We really don't. You playing armchair internet detective will not stop people from getting more attention than you.

What do all of those things hurt? Nothing. There is absolutely nothing wrong with being a story on the internet for a few days. It's not being shoved in your face, you're not being made to read about it. You chose to join this thread, like you chose to look up those four examples of the thing you hate so much.

I would much rather question the people who spend their time trying to denounce others.

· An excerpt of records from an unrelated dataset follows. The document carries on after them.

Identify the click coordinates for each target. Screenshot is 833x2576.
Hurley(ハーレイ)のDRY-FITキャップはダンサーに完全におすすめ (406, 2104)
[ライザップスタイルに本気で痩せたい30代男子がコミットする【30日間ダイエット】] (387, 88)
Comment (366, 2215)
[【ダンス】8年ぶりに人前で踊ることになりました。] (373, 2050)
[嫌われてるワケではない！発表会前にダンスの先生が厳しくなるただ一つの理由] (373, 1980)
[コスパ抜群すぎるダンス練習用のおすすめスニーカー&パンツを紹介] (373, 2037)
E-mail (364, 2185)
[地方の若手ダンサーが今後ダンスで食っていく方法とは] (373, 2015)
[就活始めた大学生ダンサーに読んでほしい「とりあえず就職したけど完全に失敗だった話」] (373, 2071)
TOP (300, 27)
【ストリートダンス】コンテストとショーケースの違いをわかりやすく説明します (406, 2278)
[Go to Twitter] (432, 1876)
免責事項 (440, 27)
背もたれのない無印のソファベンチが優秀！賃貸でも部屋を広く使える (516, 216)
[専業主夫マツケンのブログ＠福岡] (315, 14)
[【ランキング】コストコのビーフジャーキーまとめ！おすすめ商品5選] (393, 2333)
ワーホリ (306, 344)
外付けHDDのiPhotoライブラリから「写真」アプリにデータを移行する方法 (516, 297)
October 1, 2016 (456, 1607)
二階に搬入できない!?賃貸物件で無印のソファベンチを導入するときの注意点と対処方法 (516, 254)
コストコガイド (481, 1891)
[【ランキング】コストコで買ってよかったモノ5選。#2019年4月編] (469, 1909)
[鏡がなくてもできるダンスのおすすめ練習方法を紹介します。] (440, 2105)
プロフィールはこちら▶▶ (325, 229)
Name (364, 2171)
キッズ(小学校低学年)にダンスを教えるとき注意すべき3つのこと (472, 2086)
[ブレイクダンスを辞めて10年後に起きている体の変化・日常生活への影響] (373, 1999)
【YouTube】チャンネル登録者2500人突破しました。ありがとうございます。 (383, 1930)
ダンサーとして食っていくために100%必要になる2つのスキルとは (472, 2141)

I completely agree. I've always wondered what the obsession about "outing" liars on the internet is about. If the person can craft an interesting enough story to keep people engaged for a short period of time, who cares if its "true"? This is the internet, the value is derived from what is communicated, not what actually happened on the other side of the terminal. Now when someone is asking for donations or whatnot, skepticism is warranted. But this? Just take it for what it is; enjoy it or move along.
Maybe you two enjoy consuming bullshit but don't be surprised that other people don't.
The benefit I get out of these stories is gaining a new perspective, motivation, insight etc. 99% of the time its inconsequential whether the story is bullshit or not. Spending mental energy trying to determine veracity is utterly useless for everyone involved. You win no points for determining its fake and yet you miss an opportunity for self-reflection and growth.
Is she selling something that I'm not aware of?
Herself, as most of us are. This kind of thing will make it a lot easier to get media attention for her projects like Grapefeed [1][2].